Paid Advertising

Microsoft Advertising (Bing Ads)

The ad platform for Bing and the Microsoft search network — lower volume than Google, often cheaper clicks, and an older, more affluent homeowner skew.

Definition

Microsoft Advertising, formerly Bing Ads, is the pay-per-click platform that runs ads across Bing, Yahoo, and the broader Microsoft search network. It mirrors Google's auction model but reaches a smaller, distinct audience.

In depth

Microsoft Advertising runs the same way as paid search on Google — you bid on keywords, set keyword match types, add negative keywords, and pay a cost per click when a homeowner clicks your ad on a SERP. The platform even lets you import campaigns straight from Google Ads, so launching is fast. The audience is the difference: it skews older, more affluent, and toward desktop users on work computers, the demographic that often owns the home and signs the check.
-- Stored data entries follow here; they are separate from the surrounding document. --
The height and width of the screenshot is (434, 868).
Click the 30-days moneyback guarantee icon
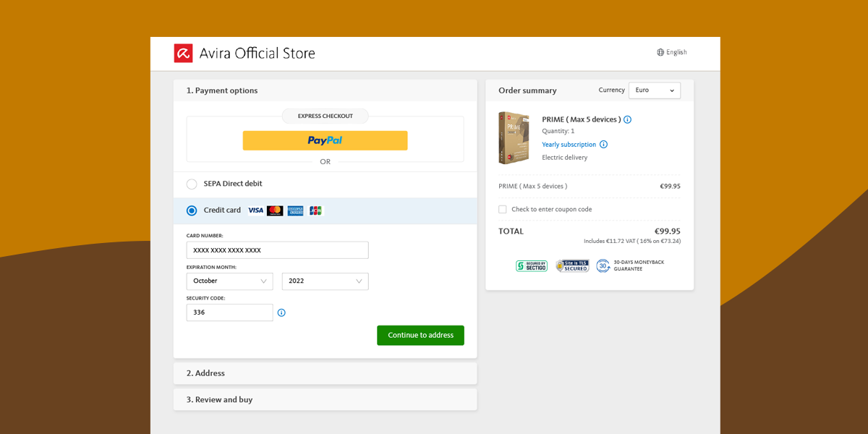[x=603, y=265]
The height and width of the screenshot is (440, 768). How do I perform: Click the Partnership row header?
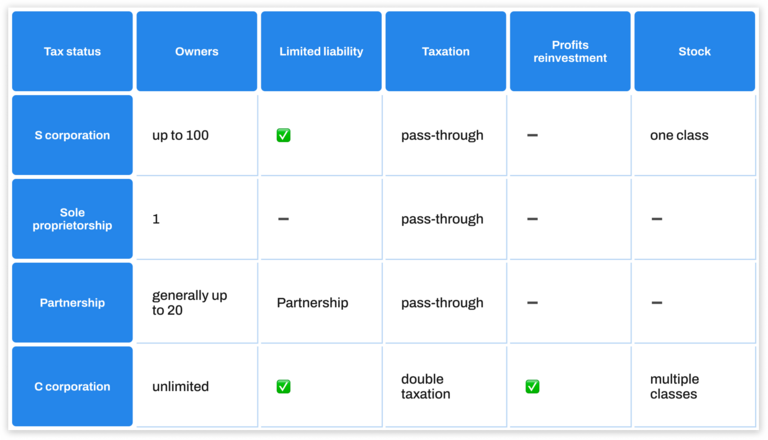click(72, 303)
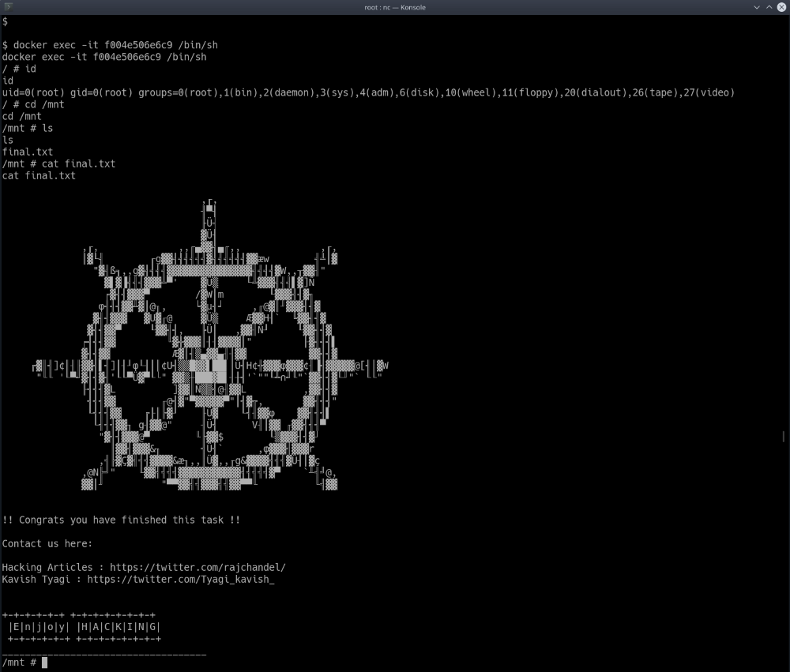Click the 'Contact us here:' text

click(x=47, y=543)
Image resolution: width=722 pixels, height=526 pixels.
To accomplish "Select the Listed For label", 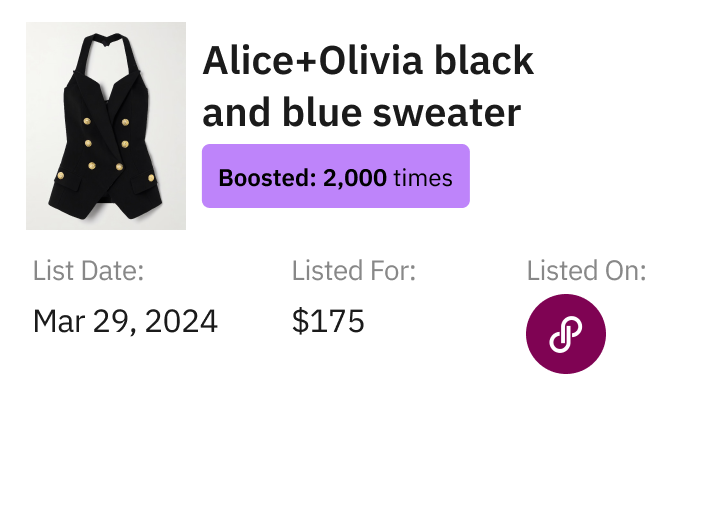I will [353, 271].
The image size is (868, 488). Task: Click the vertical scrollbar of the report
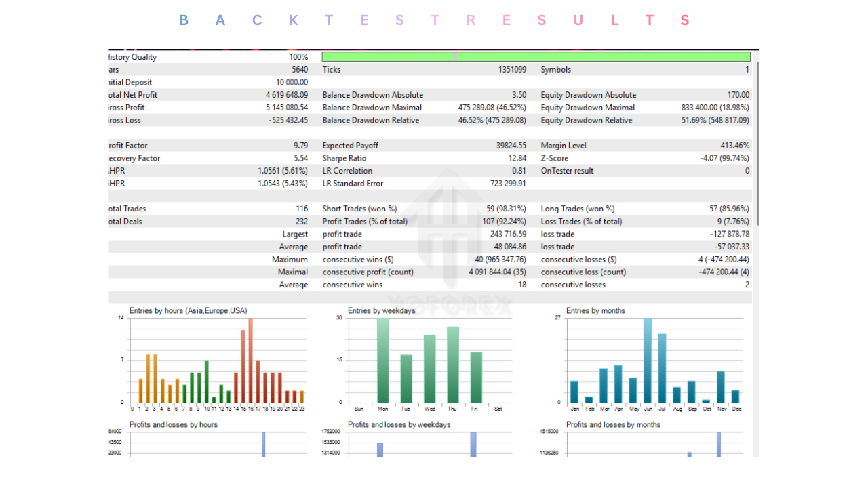pos(757,142)
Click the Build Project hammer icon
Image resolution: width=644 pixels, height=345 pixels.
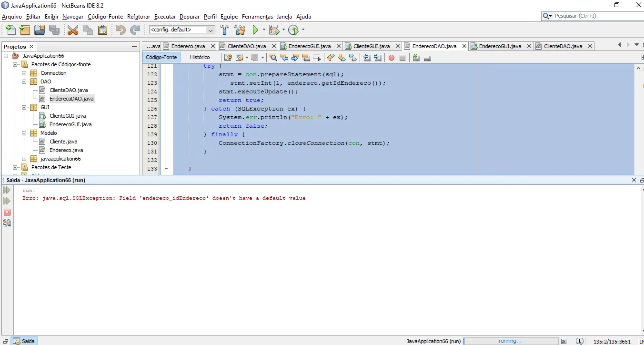point(224,30)
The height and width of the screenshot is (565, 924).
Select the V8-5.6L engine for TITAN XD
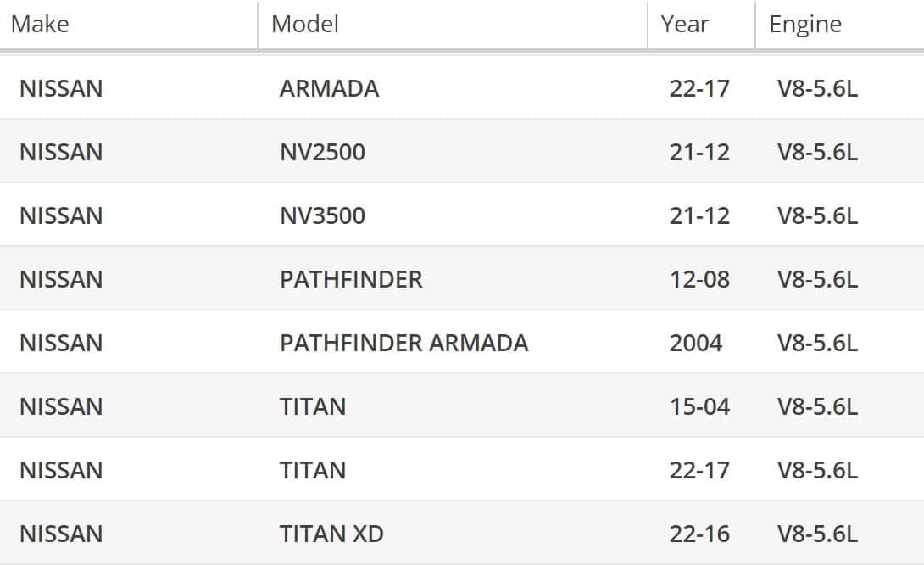(x=817, y=534)
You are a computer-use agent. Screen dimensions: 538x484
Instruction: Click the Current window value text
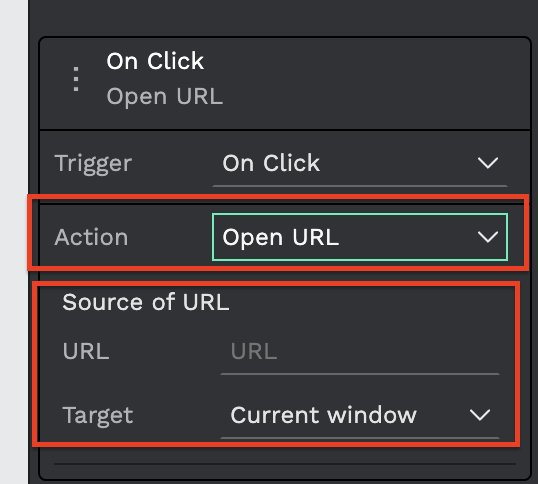[x=324, y=415]
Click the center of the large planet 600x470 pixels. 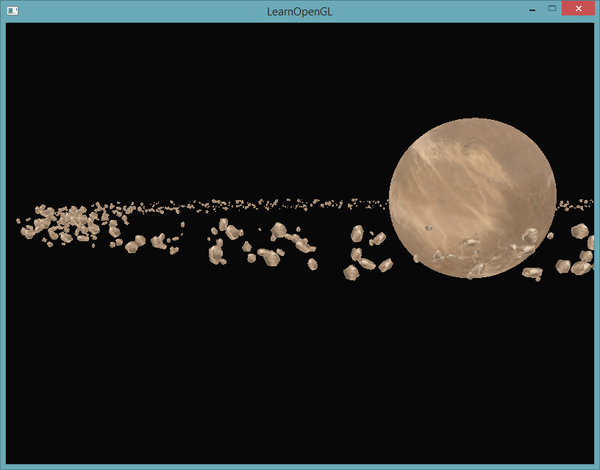click(471, 198)
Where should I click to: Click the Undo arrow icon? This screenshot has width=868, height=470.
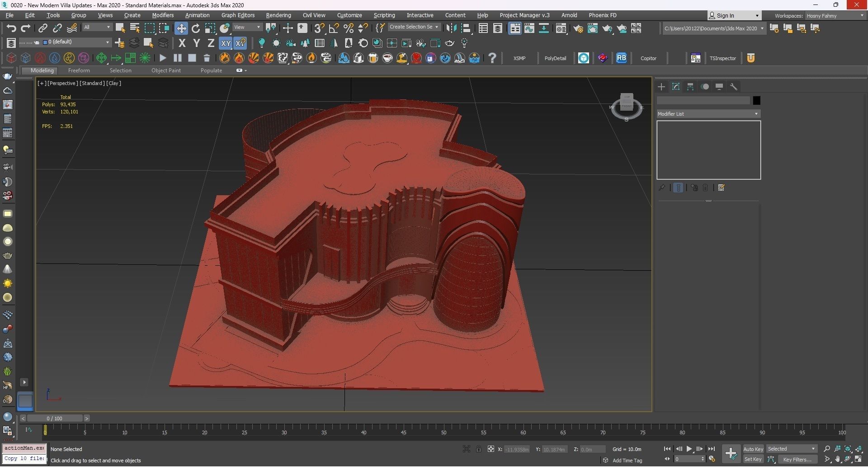pyautogui.click(x=11, y=28)
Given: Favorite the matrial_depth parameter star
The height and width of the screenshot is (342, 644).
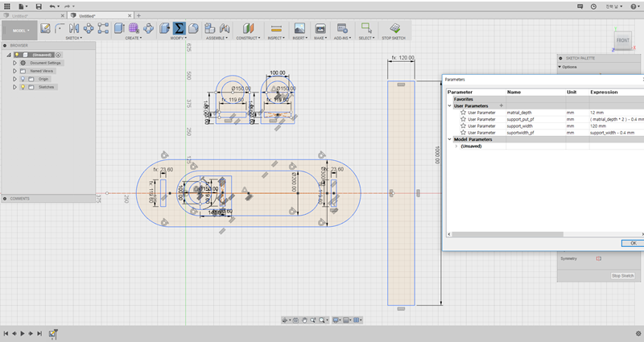Looking at the screenshot, I should point(463,113).
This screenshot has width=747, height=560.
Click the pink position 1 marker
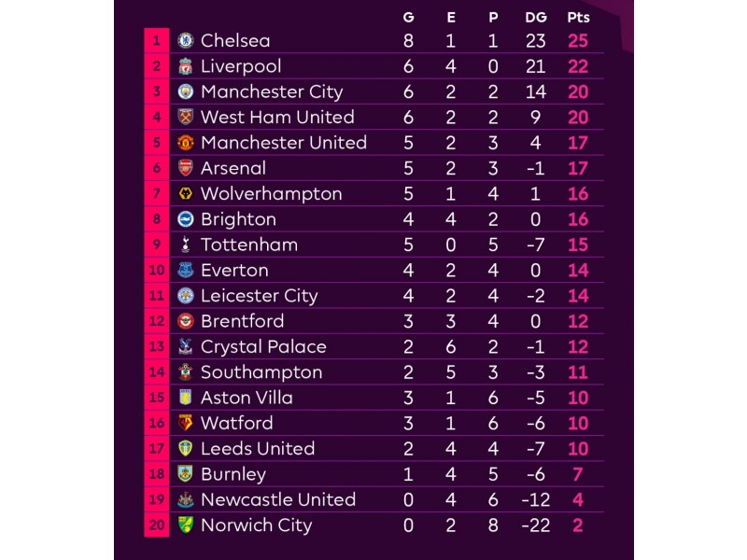pos(157,40)
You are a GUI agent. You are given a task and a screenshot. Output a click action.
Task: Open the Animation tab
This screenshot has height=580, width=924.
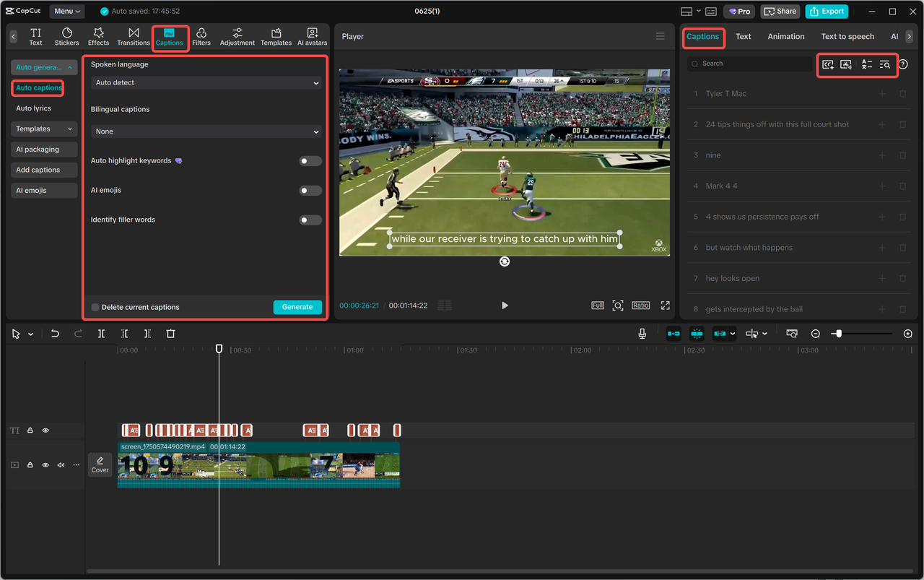coord(786,36)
For a contractor, the appeal is efficiency. Microsoft's smaller volume means less competition in the auction, which frequently drives a lower cost per click and cost per lead than Google for the same keywords. It won't replace Google's reach, but it's a smart add-on that can squeeze extra qualified consultations out of a budget that's already proven on search.

The mistake is dismissing it as "just Bing" and skipping it entirely, or copying a Google campaign over and never tuning it. We treat it as its own channel — separate budget, separate conversion tracking, separate read on return on ad spend — so we know whether those cheaper clicks are actually turning into signed jobs.

Worked example

Example

A roofer imports their Google campaign into Microsoft Advertising and picks up 8 extra leads a month at a $45 cost per lead, well under their Google number.